Zebrałyśmy kilka produktów żywieniowych, których nie warto kupować w supermarketach. Dlaczego? Powody są różne: produkty te są niezdrowe (chociaż pozornie wydaje się, że są), niehigieniczne lub… oszukane, bo w ich opakowaniach znajduje się coś zupełnie innego niż powinno. Nie dajcie się nabrać!
Zobacz inne ciekawostki na Polki.pl
1. Jedzenie z dodatkiem owoców.
Słodkie bułeczki z truskawkowym nadzieniem, malinowe jogurty i inne "pyszności" tylko ładnie wyglądają. Tak naprawdę w ich środku nie znajdziemy pełnych, prawdziwych owoców. Takie produkty muszą bowiem był łatwe w produkcji i sprzedaży, co sprawia, że są zazwyczaj po brzegi wypchane konserwantami, wypełniaczami i sztucznymi dodatkami smakowymi. Zresztą wystarczy spojrzeć na ich etykiety: najczęściej producenci szczerze piszą, że owoce w ich wyrobach to ledwie kilka procent całości...
2. Mielone przyprawy.
Dlaczego mielone?

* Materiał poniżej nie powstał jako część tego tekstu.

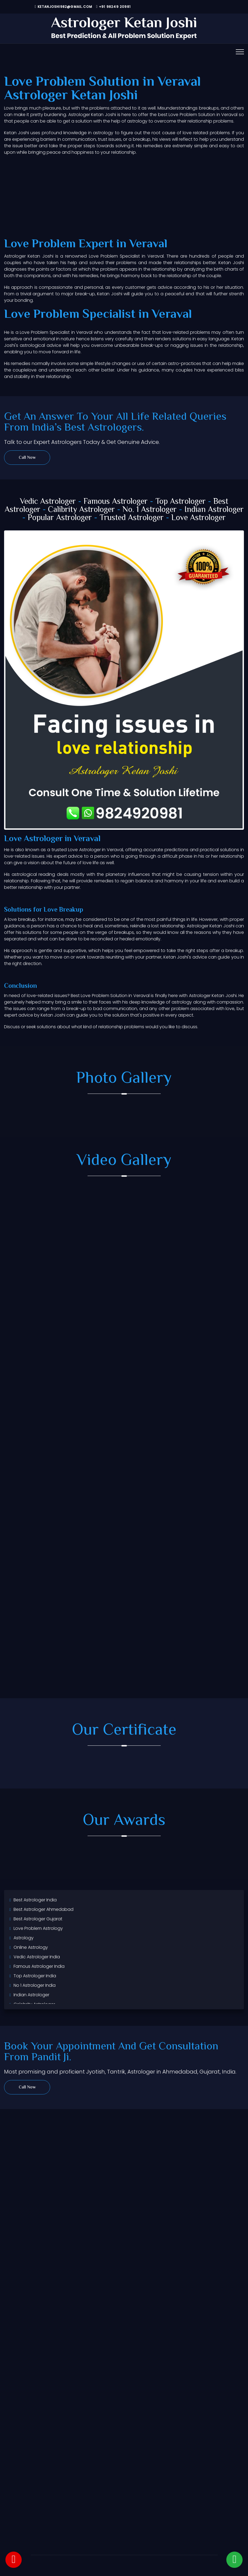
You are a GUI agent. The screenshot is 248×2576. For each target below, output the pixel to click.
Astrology (24, 1938)
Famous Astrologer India (39, 1966)
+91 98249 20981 (113, 6)
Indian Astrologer (214, 510)
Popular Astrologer (60, 518)
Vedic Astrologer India (37, 1957)
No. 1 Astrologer (150, 510)
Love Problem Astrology (38, 1928)
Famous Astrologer (115, 501)
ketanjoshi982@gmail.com (63, 6)
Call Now (27, 457)
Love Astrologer (198, 518)
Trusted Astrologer (131, 518)
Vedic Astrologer (48, 501)
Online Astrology (31, 1947)
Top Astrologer (180, 501)
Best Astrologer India (35, 1900)
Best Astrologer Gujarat (38, 1919)
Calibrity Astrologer (81, 510)
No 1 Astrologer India (35, 1985)
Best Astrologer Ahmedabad (43, 1909)
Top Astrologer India (35, 1976)
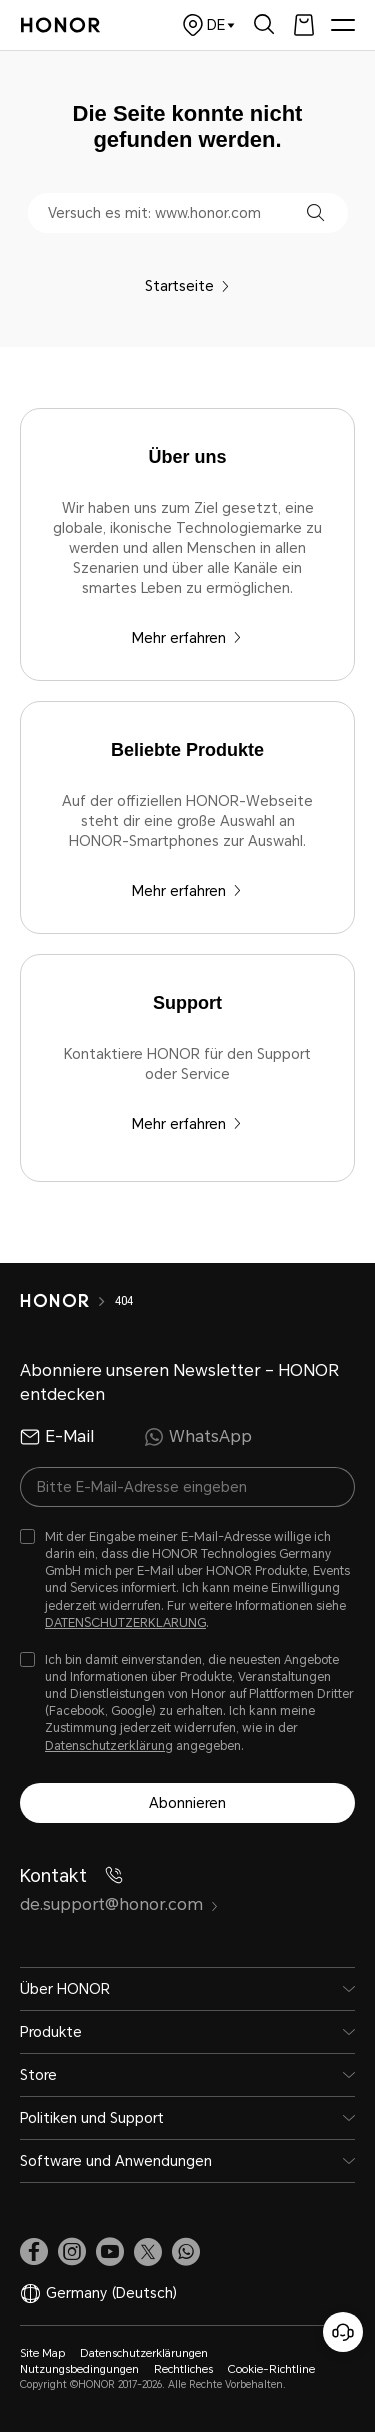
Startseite (187, 286)
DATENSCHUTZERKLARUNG (125, 1623)
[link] (34, 2252)
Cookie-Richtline (271, 2369)
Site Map (42, 2353)
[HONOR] (67, 1301)
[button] (315, 212)
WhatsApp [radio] (198, 1437)
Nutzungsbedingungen (79, 2369)
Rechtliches (183, 2369)
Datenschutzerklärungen (144, 2353)
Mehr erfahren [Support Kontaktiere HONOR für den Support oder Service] (187, 1124)
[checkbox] (187, 1580)
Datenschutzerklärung (109, 1746)
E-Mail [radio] (57, 1437)
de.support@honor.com (119, 1904)
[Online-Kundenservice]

Z prostego powodu: łatwo wymieszać je z innymi, tańszymi dodatkami. Zastanawialiście się kiedyś, dlaczego kupiony przez was pieprz jest tak słaby i nieostry? No właśnie. Najlepiej kupować przyprawy w całości i samodzielnie mielić je w młynku.
3. Pieczywo.
Bułki i chleby z supermarketów są na ogół wypiekane z chemicznie wybielanej mąki (może być dłużej przechowywana i nie jest tak podatna na insekty). Zawierają też mnóstwo niepotrzebnych i często niezdrowych dodatków. Pieczywo lepiej więc kupujmy w piekarniach!
4. Majonez.
Niektóre rzeczy lepiej po prostu zrobić samemu - tak jak majonez, do którego przygotowania potrzebujemy zaledwie kilku składników. Ten sklepowy nie jest ani zdrowy, ani (wbrew wielu etykietom!) niskokaloryczny...
5. Myta sałata.
Coraz więcej firm oferuje w sprzedaży sałaty, które są już umyte i gotowe do spożycia. Tymczasem, jak zbadano, na wielu z nich obecne są bakterie. Lepiej więc kupić zwykłą sałatę i umyć ją w domu lub też ponownie umyć tę, która podobno już została oczyszczona. Tak dla własnego bezpieczeństwa.
6. Kiełbasy.
Wiecie, że to nie cukier ze słodyczy, lecz przetworzone mięso wywołuje cukrzycę? Kupne wędliny czy kiełbasy to też najkrótsza droga do nowotworów, szczególnie raka jelita grubego. Co lepiej zrobić? To proste: kupić kawałek mięsa w całości i samodzielnie go przyrządzić, np. upiec lub udusić.
7. Gotowa zielona herbata.
Ostatni punkt naszej listy może was zdziwić, ale tak - coś, co szumnie nazywamy zieloną herbatą, to tak naprawdę zabutelkowany napój, który z herbatą ma niewiele wspólnego. Tak naprawdę nie dość, że nie zawiera antyoksydantów, to składa się głównie z wody i cukru. Fuj.